◆ ASSIGNMENT
Give back exactly the lines starting at the one with "Given: Select the Видео filter chip" and ending at the last line of the data below. Pictures are not part of the copy.

◆ Collected data
----------

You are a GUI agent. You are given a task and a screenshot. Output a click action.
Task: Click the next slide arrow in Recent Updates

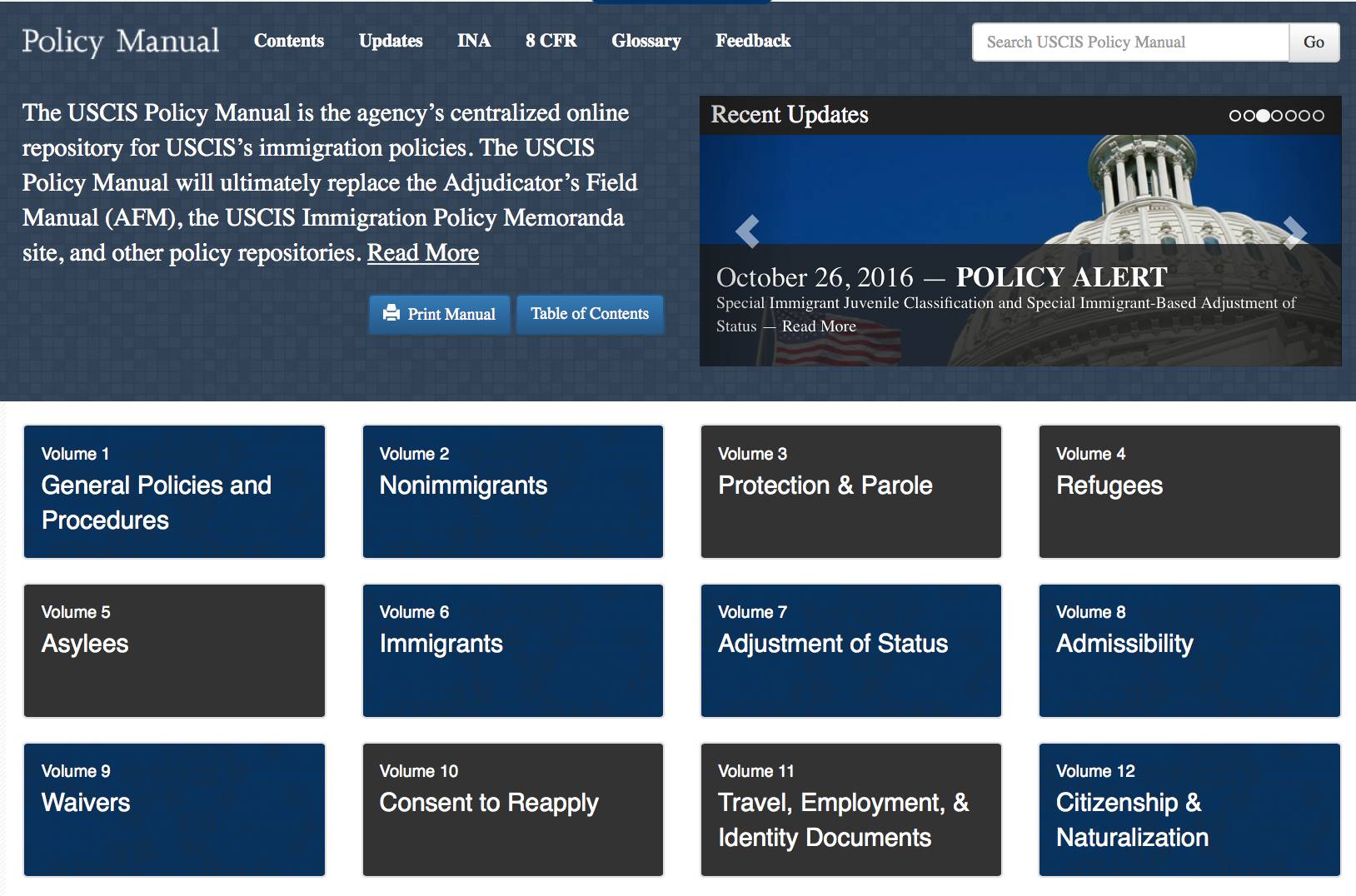tap(1294, 232)
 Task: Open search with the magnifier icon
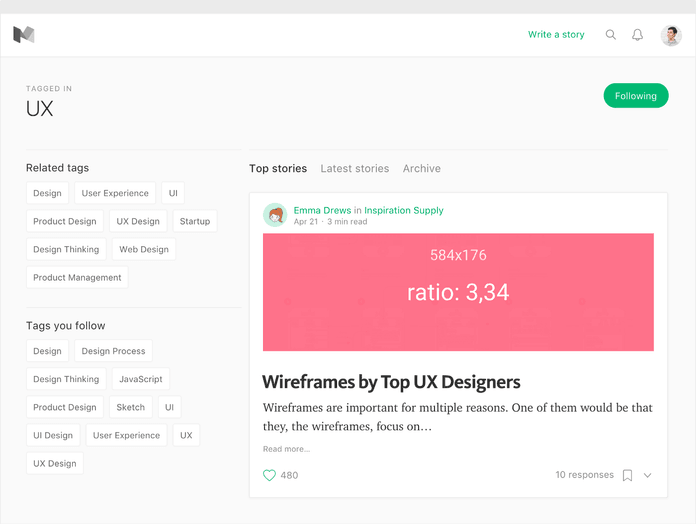(610, 35)
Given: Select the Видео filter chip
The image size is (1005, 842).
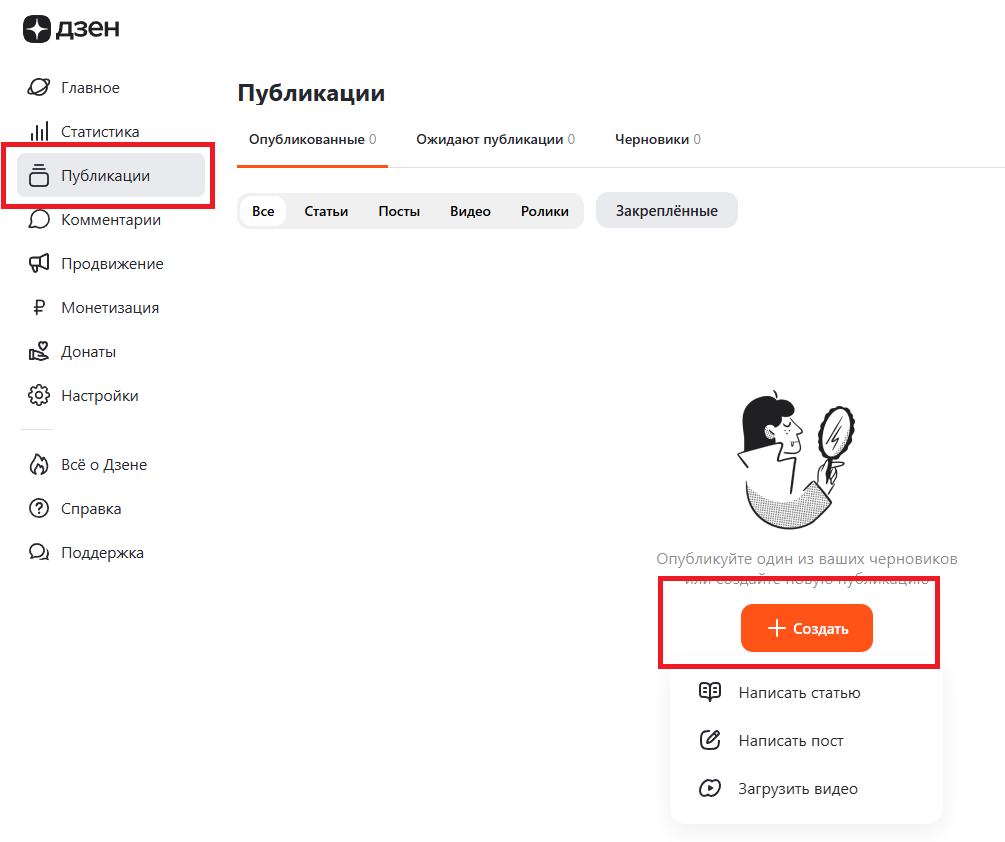Looking at the screenshot, I should [x=469, y=211].
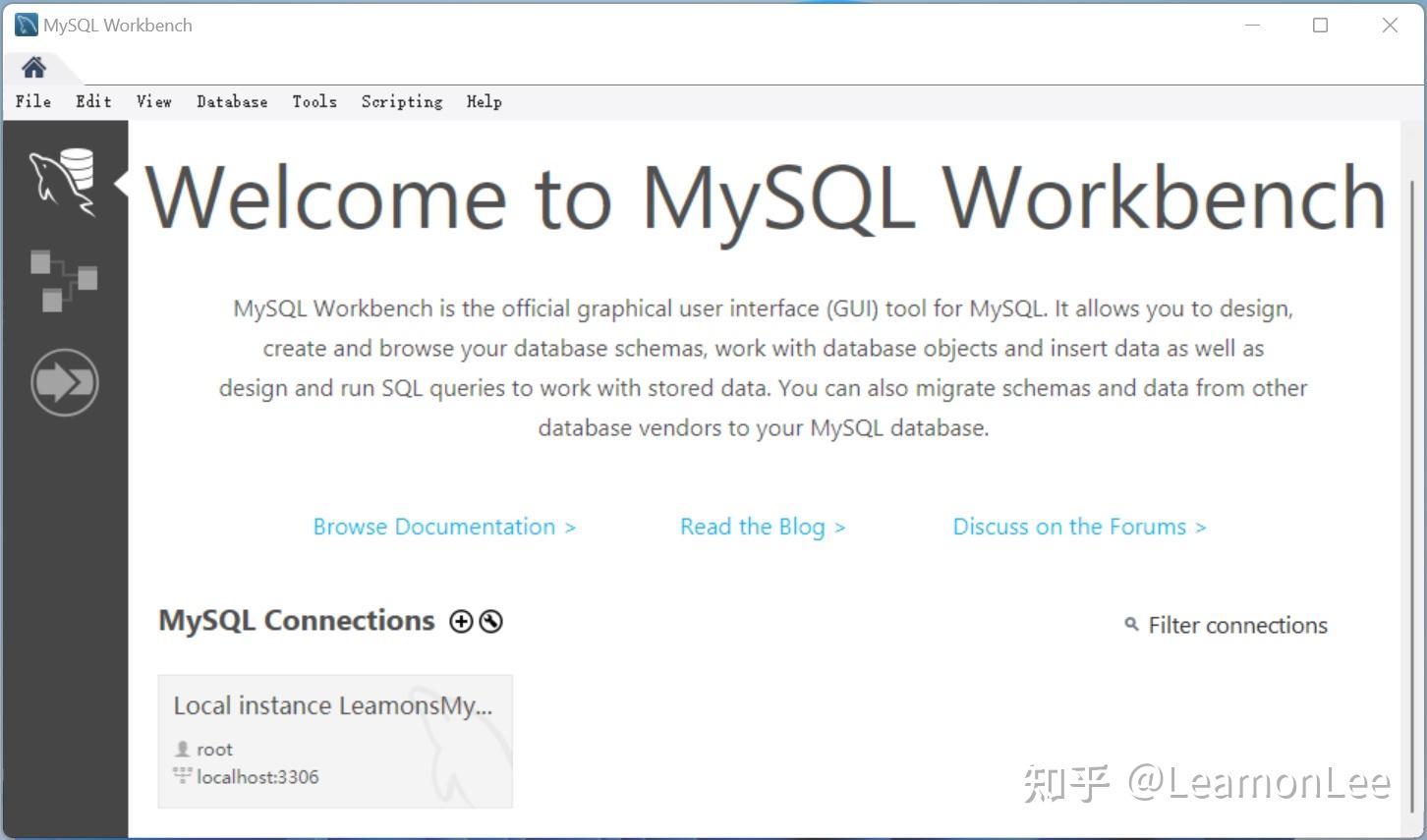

----------

◆ THE ANSWER
Given: Select the Видео filter chip
The image size is (1005, 842).
Looking at the screenshot, I should [x=469, y=211].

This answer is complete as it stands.